> **Exercise objective**: Tally the lines of the data below that contain the string "will". Give the tally and nothing else.

> **Provided material**:
|---|
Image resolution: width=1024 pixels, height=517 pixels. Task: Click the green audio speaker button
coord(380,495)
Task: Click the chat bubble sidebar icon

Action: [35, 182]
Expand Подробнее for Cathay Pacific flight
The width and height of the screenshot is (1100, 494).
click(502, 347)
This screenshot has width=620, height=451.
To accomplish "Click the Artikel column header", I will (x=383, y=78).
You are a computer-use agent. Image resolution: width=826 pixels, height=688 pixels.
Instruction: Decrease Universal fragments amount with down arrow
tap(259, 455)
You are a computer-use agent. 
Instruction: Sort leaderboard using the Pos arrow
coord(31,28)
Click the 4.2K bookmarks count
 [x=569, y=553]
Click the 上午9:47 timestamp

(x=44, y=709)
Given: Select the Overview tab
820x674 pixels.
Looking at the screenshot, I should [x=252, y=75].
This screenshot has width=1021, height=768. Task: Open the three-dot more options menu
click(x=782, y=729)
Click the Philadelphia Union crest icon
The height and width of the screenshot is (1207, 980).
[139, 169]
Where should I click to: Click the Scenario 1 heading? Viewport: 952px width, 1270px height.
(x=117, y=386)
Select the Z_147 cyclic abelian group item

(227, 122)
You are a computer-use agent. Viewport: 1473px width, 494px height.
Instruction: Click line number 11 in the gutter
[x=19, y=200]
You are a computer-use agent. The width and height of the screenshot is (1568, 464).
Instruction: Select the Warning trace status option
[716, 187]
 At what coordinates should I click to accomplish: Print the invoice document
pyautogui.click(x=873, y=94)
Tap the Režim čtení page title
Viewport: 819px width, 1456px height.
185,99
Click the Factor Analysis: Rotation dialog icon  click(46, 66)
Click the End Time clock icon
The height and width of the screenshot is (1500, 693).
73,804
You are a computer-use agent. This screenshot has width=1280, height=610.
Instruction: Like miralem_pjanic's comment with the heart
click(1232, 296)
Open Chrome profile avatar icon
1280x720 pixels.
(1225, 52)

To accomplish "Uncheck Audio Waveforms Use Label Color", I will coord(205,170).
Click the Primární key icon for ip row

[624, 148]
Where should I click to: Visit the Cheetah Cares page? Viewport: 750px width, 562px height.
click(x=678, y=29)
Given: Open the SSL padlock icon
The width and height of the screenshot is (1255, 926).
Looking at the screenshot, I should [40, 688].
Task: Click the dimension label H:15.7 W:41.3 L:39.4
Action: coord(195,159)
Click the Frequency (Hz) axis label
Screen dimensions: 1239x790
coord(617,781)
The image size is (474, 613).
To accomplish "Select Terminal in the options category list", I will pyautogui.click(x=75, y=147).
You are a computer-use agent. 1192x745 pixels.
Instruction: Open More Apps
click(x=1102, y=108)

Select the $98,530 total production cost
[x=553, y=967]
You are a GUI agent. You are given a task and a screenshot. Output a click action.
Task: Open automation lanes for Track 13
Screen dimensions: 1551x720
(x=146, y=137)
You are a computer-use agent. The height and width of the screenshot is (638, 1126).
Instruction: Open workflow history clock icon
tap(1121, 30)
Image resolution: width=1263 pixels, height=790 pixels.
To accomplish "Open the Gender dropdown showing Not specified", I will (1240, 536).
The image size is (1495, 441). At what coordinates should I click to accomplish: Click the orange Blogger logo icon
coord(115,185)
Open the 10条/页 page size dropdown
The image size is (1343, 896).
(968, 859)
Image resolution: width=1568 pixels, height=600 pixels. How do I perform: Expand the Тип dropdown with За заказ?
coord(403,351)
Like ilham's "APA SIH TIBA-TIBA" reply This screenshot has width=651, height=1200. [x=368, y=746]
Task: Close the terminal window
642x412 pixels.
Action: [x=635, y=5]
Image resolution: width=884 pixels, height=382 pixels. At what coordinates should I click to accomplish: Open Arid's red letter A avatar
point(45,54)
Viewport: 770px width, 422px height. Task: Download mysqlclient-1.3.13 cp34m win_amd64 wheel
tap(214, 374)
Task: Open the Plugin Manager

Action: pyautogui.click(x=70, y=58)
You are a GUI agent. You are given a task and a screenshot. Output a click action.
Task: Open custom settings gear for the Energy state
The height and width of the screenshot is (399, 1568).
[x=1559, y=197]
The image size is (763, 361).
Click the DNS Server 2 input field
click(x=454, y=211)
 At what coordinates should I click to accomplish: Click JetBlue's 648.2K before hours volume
|---|
> **Response**: 4